┌─ Input rows

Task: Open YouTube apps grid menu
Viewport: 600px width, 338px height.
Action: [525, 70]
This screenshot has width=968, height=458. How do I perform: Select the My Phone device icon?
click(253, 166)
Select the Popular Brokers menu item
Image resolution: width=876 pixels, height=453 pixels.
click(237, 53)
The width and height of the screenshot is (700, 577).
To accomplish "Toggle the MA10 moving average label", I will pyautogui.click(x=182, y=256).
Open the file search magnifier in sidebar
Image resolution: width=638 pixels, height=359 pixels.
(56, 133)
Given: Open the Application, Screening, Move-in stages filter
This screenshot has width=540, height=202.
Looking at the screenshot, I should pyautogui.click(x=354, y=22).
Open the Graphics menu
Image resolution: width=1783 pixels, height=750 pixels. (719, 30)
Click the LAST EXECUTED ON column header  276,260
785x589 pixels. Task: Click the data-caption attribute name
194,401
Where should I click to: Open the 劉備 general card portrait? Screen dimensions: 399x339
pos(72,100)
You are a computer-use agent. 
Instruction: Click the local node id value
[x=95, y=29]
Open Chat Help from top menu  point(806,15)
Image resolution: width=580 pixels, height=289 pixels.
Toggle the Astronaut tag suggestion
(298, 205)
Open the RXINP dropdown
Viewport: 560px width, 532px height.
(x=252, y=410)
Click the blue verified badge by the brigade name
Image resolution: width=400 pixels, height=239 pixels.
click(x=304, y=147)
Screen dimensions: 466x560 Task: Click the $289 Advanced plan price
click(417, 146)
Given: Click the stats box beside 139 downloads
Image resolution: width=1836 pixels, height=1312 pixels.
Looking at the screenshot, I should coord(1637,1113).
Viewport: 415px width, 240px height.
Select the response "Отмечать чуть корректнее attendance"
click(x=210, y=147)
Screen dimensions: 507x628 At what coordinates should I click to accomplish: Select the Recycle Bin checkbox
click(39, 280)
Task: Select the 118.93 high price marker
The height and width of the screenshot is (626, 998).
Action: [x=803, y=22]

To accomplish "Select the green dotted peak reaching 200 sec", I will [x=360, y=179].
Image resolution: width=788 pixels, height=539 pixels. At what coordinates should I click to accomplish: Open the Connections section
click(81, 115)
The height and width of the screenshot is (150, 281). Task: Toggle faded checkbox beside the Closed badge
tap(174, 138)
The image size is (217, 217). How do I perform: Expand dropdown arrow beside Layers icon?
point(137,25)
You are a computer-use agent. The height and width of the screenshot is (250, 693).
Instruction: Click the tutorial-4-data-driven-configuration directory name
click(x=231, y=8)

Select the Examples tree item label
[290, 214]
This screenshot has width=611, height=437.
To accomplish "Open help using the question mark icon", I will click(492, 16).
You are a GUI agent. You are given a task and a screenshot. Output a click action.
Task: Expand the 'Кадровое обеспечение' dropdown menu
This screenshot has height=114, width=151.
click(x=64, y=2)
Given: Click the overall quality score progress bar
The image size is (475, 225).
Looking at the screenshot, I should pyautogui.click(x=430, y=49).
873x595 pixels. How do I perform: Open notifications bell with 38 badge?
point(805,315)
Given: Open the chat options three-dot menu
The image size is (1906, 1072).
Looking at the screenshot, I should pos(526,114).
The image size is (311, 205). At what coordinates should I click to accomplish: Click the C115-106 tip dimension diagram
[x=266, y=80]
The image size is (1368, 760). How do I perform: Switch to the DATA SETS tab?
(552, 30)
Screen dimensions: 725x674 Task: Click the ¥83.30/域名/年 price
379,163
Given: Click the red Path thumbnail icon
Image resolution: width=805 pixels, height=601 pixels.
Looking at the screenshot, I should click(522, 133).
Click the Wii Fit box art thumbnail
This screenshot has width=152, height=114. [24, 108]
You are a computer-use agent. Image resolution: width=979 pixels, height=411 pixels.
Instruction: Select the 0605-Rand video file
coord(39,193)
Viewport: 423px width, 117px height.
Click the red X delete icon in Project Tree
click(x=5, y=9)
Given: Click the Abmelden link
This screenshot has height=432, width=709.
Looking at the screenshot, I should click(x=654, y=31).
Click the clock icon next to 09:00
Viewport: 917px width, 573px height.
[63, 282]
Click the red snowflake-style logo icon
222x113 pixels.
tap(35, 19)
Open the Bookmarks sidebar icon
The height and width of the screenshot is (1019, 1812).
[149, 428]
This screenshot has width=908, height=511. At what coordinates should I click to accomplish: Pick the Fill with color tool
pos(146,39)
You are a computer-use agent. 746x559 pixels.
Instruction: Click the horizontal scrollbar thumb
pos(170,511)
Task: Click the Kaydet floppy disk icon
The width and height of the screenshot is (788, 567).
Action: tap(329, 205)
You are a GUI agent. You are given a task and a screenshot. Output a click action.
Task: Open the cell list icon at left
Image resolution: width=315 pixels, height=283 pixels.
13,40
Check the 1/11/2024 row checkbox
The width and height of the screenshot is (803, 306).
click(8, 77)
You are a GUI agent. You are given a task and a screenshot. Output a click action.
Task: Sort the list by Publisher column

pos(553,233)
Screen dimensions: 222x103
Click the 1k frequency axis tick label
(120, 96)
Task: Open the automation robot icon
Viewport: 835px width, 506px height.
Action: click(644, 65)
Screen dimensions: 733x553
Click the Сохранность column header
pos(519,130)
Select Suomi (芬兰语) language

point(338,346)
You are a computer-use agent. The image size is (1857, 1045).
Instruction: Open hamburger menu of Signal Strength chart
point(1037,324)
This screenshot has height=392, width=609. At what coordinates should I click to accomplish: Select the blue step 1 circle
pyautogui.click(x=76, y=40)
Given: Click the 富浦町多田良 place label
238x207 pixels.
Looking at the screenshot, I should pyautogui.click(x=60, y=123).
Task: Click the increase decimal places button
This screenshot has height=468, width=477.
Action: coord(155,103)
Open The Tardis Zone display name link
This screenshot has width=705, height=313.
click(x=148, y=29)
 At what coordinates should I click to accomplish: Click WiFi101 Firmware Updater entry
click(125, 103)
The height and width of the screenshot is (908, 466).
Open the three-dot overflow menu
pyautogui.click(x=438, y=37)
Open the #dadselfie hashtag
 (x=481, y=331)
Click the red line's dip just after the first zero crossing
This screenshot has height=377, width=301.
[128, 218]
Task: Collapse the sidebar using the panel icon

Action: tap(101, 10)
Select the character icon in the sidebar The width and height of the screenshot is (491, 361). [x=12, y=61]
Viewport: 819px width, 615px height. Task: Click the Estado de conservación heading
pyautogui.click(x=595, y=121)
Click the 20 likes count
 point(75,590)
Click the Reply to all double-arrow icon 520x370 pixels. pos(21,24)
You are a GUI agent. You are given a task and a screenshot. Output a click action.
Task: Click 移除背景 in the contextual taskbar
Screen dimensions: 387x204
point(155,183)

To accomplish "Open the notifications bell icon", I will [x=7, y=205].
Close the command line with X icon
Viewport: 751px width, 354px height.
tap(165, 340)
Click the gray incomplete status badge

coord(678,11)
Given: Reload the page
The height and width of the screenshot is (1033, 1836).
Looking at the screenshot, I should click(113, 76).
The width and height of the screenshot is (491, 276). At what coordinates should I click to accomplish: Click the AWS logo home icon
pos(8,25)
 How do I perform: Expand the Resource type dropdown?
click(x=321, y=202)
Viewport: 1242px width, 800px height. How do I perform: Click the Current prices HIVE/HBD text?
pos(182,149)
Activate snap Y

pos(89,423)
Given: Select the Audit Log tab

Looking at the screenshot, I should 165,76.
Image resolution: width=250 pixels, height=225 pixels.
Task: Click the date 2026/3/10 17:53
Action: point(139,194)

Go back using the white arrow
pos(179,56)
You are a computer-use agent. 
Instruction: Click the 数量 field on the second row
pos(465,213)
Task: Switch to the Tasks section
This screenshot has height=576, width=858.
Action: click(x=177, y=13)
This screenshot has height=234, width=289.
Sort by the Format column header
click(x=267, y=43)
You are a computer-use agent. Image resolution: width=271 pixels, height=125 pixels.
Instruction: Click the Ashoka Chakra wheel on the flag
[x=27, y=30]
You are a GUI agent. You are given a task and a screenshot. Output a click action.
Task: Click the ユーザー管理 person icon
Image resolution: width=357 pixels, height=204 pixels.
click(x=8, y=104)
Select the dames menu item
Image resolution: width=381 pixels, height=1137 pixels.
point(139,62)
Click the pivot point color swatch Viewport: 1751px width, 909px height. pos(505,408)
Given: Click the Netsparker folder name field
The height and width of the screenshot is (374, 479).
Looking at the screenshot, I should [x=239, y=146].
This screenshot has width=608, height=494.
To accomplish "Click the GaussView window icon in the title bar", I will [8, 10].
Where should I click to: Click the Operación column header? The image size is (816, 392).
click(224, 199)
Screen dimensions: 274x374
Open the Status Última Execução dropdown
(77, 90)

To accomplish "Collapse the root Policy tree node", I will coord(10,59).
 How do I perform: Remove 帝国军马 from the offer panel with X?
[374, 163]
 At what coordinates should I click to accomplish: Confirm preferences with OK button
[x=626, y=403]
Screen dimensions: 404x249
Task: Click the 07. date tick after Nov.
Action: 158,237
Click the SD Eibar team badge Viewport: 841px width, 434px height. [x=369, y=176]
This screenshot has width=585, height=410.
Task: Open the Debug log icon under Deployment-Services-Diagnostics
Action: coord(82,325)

└─

- What is expected
Copy the lines from the first one down to and including the line with "Image resolution: width=1783", swapping "Graphics" for "Display" and leaving everything else the same.

- Result below
Task: Open YouTube apps grid menu
Viewport: 600px width, 338px height.
Action: [525, 70]
This screenshot has width=968, height=458. How do I perform: Select the My Phone device icon?
click(253, 166)
Select the Popular Brokers menu item
Image resolution: width=876 pixels, height=453 pixels.
click(237, 53)
The width and height of the screenshot is (700, 577).
To accomplish "Toggle the MA10 moving average label", I will pyautogui.click(x=182, y=256).
Open the file search magnifier in sidebar
Image resolution: width=638 pixels, height=359 pixels.
(56, 133)
Given: Open the Application, Screening, Move-in stages filter
This screenshot has width=540, height=202.
Looking at the screenshot, I should pyautogui.click(x=354, y=22).
Open the Display menu
Image resolution: width=1783 pixels, height=750 pixels. (719, 30)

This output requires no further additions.